In nostalgia , this mixture is clearly decipherable: the melancholic regret we feel for something from the past participates at the same time in the sweetness – the pleasant memories – and the pain – because it is already something in the past. Remembering, smiling and yet suffering with the memory. Nostalgia is pleasant enough that we feel the desire to surrender to it, to visit it frequently. In it, the pinch of sadness plays the same role as the salt on a plate.

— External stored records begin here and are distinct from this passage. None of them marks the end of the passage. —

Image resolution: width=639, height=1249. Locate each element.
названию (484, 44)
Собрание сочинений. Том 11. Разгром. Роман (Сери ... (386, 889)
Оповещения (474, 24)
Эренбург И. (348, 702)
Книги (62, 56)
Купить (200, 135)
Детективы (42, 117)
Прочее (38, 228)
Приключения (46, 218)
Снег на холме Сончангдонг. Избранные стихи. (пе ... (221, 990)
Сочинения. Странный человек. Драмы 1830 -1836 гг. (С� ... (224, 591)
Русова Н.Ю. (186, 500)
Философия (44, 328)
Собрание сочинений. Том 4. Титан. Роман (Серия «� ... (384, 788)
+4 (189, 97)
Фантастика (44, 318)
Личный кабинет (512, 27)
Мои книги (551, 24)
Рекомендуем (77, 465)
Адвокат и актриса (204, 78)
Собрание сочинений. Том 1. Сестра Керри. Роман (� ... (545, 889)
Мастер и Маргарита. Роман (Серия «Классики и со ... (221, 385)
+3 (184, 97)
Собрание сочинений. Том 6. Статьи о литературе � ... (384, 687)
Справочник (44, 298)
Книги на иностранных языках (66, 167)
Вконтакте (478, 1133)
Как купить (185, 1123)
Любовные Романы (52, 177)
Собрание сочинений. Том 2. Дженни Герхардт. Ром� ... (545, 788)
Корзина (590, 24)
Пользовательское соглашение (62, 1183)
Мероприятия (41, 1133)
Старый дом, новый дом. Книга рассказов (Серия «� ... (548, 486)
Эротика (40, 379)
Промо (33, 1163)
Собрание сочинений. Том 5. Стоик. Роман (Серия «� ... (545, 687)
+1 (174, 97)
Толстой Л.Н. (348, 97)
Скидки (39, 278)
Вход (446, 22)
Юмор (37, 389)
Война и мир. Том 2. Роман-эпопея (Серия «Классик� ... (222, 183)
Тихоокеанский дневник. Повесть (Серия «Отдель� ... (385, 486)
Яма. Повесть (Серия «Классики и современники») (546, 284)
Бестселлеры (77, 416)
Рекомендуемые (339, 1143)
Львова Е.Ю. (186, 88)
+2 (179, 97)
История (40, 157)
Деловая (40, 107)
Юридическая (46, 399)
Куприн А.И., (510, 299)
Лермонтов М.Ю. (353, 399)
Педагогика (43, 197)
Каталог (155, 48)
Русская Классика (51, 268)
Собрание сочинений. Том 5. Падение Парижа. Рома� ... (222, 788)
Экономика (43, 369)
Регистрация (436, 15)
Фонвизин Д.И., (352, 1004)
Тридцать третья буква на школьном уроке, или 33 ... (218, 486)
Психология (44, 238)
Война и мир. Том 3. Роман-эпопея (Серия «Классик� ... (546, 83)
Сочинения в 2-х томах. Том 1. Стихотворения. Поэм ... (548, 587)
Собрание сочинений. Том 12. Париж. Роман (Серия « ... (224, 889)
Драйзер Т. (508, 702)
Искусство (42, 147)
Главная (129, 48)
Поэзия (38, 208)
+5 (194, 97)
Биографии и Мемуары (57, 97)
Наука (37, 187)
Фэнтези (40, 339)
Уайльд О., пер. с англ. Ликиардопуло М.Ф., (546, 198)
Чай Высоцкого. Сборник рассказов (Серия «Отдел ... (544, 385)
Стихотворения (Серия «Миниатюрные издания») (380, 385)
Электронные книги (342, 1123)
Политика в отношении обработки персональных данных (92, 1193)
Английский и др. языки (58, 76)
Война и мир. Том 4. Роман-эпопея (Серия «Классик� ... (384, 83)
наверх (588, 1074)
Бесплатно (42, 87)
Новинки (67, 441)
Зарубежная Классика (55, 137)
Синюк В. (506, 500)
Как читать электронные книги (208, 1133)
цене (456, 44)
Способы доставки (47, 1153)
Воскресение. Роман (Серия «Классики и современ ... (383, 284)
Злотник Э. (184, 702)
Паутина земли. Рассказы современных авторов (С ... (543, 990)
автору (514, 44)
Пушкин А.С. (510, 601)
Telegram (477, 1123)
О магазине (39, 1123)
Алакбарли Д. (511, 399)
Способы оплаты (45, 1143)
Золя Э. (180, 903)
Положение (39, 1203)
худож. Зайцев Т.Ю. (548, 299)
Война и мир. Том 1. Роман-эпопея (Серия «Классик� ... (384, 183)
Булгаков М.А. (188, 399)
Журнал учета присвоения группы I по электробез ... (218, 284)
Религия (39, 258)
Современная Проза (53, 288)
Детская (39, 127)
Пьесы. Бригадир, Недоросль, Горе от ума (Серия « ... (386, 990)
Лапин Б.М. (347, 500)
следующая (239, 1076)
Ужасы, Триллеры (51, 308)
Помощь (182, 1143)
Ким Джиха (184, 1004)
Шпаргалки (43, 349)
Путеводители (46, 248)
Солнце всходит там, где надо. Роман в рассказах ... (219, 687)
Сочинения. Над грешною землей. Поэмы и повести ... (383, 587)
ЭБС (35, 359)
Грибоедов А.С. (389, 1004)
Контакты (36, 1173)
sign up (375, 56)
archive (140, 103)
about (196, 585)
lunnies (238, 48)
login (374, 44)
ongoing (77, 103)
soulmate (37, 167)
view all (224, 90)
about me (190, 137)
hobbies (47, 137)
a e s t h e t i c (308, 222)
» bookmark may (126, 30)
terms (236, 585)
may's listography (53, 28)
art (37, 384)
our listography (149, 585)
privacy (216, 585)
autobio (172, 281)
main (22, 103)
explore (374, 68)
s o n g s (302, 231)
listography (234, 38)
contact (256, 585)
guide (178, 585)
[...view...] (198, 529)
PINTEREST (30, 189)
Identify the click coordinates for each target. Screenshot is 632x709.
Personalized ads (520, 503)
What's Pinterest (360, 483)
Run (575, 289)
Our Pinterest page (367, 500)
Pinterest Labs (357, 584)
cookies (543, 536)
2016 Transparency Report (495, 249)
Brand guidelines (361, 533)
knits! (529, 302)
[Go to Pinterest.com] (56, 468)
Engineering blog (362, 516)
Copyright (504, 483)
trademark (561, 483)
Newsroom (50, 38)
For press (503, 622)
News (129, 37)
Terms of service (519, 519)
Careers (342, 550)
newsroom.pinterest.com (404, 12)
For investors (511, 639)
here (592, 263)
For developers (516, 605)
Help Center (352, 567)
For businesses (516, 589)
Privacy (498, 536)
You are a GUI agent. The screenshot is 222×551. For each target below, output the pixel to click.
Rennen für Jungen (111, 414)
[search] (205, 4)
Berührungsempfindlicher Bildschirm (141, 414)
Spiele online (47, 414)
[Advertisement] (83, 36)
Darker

The disappointment is also a mixed state of mind. It is based on the memory of a trust granted, pleasant in principle because trusting is good for us, it means that we have reliable links, although it is a Memory contaminated by what has caused the disappointment –the lack or the betrayal. This is how it appears, after the bitterness, the shudder: disappointment is not only an emotional suffering but also a questioning of our vision of the world. We were confident, but it is no longer possible. Now that we know more about moods in general, why should we be interested in our own? Well, because the soul is defined as “what animates sentient beings”, that is, living. It allows us to go beyond our intelligence, or at least in another direction. In fact, moods increase our intelligence of life they are the result of the “reception” of the world, at a level of detail.
Thus, small events do not provoke strong emotions, but induce moods. Just think about what happens to us when we see a child cry or a couple arguing. These are scenes that can cause us melancholy, without having an impact on our day or our existence. They have not had a tangible reach, but within us they continue to float. Who can know where they will lead us?